That is what this post will address.
My well is an older hand dug well from back in the 50's, so I have a rather large well opening for a standard size bucket system. But the majority of your modern drilled wells are approx. 6 inches in diameter. It would be a next to impossible task to obtain your water without some type of bucket system. This hopefully will show you how to make a bucket system sized for a modern well.
A very good friend of mine, TSP Forum member "123123" (who is a lurker here, but visits us almost every day  ;D ), built his bucket system and I asked him to assist me in showing you folks what he conjured up.
Materials:
If your well is 6 inch diameter you will need 4inch diameter PVC pipe approx. *14-18inches long depending on how much water you want to pull up out of the well.
Preferably what they refer to as Schedule 40 pressure PVC pipe. A seal pressure cap will be added to the end.
Also you will need an approx. 2 inch long 1/4 inch screws well as a 1/4 inch washer and a captive nut to attach the silicone "foot valve" in the bottom of the bucket.
A silicon material that is cut from a kitchen use heat pad/pot holder was used to make the foot valve.
You'll probably need a 5x5 piece of material about 1/8 inch thick to shape into the valve.
THIS IS THE KITCHEN MAT MATERIAL WE USED:


Take your end cap and mark a drill pattern for holes going around about 2/3 of the diameter:



Then drill your holes in the cap.


Remove the 5x5 piece of material from the pad, and lay the material over the top of the cap using the holes as a pattern.
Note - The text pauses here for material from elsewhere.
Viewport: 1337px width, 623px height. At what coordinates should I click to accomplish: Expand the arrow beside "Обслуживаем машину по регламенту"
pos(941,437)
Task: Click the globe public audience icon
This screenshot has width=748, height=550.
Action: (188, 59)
Then cut a rough shape "V" in the top of the silicone material making a rough heart shape. Shape up the material so it comes out into a rounded out shape that will fit inside the base of the cap.
The "V" has to be cut into the material to allow the material to seal inside the concave shape of the cap.
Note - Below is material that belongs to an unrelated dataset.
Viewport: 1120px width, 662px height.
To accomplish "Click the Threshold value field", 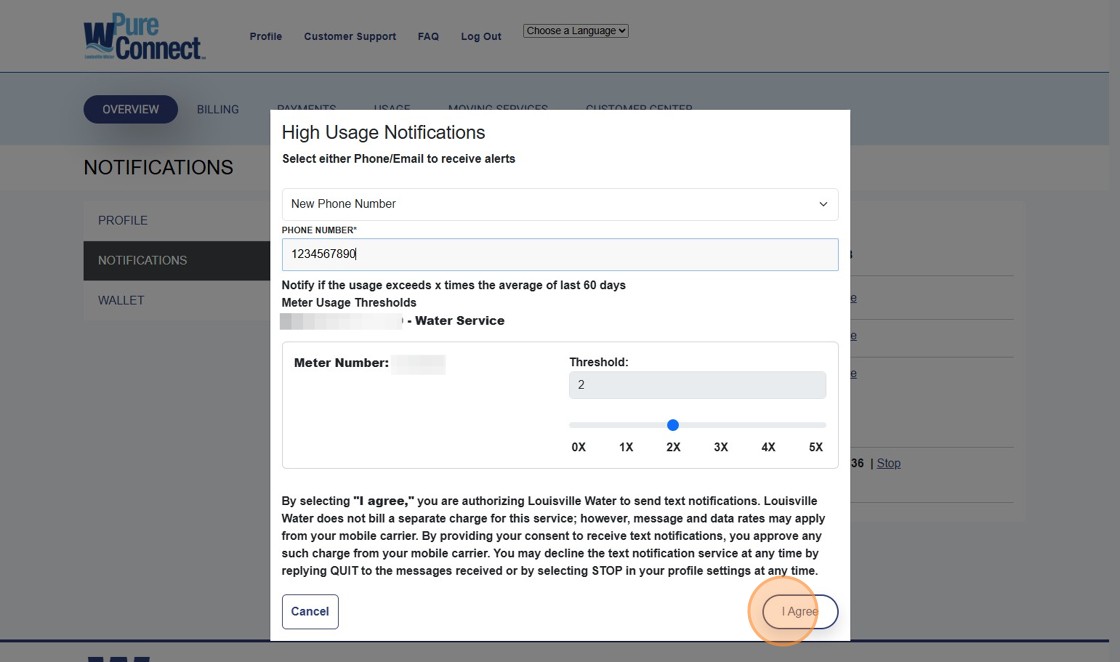I will click(697, 385).
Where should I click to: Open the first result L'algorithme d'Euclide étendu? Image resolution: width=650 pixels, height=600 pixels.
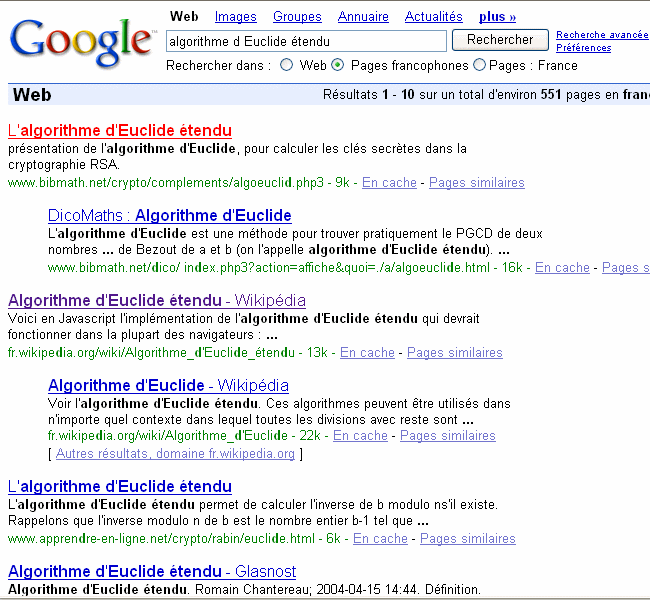(x=120, y=131)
Then drill one hole dead center of the base cap in order to mount the "foot valve" inside the cap with the screw.
Put the silicone flapper "Foot valve" inside the cap. Run the screw up through the cap with the screw head on the outside of the cap,then place the washer and the nut like so:




Keep in mind to keep everything lined up because once this is all put together, you can't reach this stuff anymore.
Also do not over tighten the nut because it will make the washer cut into the silicone causing leakage.
Once you've got the valve installed use a large bowl of water to submerge most of the valve to ensure that you have proper flow into the bottom. Then lift it up and out to make sure that it seals up as well.
Now it's time to start assembling the body of the bucket.
123123 used this to cement it all together:

Oatey PVC Cement.
Using the Cement apply it about 2 inches up from the bottom of the pipe and a little around the edge of the body where it makes contact.  MAKE SURE YOU DO NOT MAKE ANY CONTACT WITH THE VALVE MATERIAL.
The Top Of The Bucket:
To add the top part of the bucket, We used a 4 inch diameter end-to-end PVC  connector and a 4 inch to 3 inch reducer.
Using the cement, glue the reducer to the inside of the connector and then glue the pair to the top of the pipe.


After you've done this, you'll need to add some holes to each side of the bucket so you can put a rope through.


Run your rope through the holes in the top. and you're set. All you need now is a pulley and something to mount it to.
I suppose you could try dragging it up out of the depths by hand, but a simple pulley would make it a lot easier and quicker and safer. To access the water, you will have to pull your pump and the wiring. There may be a fair amount of work involved in that, but not all of them are the same.
Also you might want to consider a well cap like this:


That will help keep various contaminants from getting into your water source.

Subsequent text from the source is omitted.